6. What Are the Complications Associated with the Disease Process?
Clinicians must be cognizant of the complications of a disease, so that they will understand how to follow and monitor the patient. Sometimes the student will have to make the diagnosis from clinical clues and then apply his or her knowledge of the consequences of the pathologic process. For example, “A 26-year-old man complains of severe throbbing headache with clear nasal drainage.” If the patient has had similar episodes, this is likely a cluster headache. However, if the phrase is added, “The patient is noted to have dilated pupils and tachycardia,” then he is likely a user of cocaine.
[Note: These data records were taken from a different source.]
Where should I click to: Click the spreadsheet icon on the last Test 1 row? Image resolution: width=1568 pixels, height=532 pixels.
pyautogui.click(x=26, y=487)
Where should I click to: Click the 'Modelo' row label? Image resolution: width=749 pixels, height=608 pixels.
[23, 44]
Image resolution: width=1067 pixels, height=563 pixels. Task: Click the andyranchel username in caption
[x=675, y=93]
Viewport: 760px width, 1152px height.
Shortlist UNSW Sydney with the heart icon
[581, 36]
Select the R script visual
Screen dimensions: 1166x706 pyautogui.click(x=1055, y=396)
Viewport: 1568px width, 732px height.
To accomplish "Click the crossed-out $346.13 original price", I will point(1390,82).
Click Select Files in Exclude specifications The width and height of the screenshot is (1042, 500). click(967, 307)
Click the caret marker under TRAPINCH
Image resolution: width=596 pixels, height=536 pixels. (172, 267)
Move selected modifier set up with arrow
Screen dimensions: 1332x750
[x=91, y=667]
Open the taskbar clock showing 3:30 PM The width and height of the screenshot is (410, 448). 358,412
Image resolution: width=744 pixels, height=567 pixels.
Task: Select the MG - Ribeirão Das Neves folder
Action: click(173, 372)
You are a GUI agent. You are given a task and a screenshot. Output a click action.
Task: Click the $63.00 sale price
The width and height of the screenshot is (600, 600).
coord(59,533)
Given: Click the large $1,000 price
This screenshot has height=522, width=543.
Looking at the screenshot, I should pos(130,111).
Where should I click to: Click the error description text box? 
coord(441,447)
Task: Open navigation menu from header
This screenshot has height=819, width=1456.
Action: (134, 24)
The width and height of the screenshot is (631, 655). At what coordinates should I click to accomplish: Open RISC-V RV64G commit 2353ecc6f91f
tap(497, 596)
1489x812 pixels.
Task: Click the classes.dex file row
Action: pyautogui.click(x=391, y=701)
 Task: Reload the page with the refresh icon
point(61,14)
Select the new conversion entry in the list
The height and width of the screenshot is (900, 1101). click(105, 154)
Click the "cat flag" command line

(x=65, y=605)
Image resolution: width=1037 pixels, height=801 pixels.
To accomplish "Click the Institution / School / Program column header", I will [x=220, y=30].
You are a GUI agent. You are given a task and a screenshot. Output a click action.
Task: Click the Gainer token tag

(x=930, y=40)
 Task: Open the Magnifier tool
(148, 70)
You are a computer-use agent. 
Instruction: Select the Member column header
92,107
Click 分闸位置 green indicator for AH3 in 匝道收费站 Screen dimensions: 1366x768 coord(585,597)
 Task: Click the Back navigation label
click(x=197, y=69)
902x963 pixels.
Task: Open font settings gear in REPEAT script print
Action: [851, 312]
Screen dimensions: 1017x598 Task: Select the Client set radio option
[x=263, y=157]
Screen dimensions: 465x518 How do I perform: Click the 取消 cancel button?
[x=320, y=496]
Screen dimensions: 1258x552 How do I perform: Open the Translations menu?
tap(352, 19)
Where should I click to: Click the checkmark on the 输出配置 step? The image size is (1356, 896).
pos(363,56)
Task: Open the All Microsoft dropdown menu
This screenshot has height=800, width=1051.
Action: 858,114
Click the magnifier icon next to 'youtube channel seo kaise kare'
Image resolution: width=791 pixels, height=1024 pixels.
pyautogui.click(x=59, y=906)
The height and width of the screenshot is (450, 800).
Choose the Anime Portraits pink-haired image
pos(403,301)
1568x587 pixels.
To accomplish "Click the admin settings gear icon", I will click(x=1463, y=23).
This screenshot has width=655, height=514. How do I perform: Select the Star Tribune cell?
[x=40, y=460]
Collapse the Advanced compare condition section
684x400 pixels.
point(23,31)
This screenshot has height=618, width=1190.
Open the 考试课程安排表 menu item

Understanding the types of consequences also helps the clinician to be aware of the dangers to a patient. Cocaine intoxication has far different consequences such as myocardial infarction, stroke, and malignant hypertension.
7. What Is the Best Therapy?
To answer this question, not only do clinicians need to reach the correct diagnosis and assess the severity of the condition, but they must also weigh the situation to determine the appropriate intervention. For the student, knowing exact dosages is not as important as understanding the best medication, route of delivery, mechanism of action, and possible complications. It is important for the student to be able to verbalize the diagnosis and the rationale for the therapy.
CLINICAL PEARLS
Therapy should be logically based on the severity of disease and the specific diagnosis. An exception to this rule is in an emergent situation such as respiratory failure or shock when the patient needs treatment even as the etiology is being investigated.
SUMMARY
1. There is no replacement for a meticulous history and physical examination.
2. There are four steps in the clinical approach to the neurology patient: Making the diagnosis, assessing severity, treating based on severity, and following the response.
3. There are seven questions that help to bridge the gap between the textbook and the clinical arena.
REFERENCES
Folstein MF, Folstein SE, McHugh PR. Mini-mental state: a practical method for grading the state of patients for the clinician. J Psychiatr Res. 1975;12:189-198.
Simon R, Greenberg D, Aminoff M. The neurological examination. In: Simon R, Greenberg D, Aminoff M, eds. Clinical Neurology, 7th ed. New York, NY: McGraw-Hill Publishers; 2009.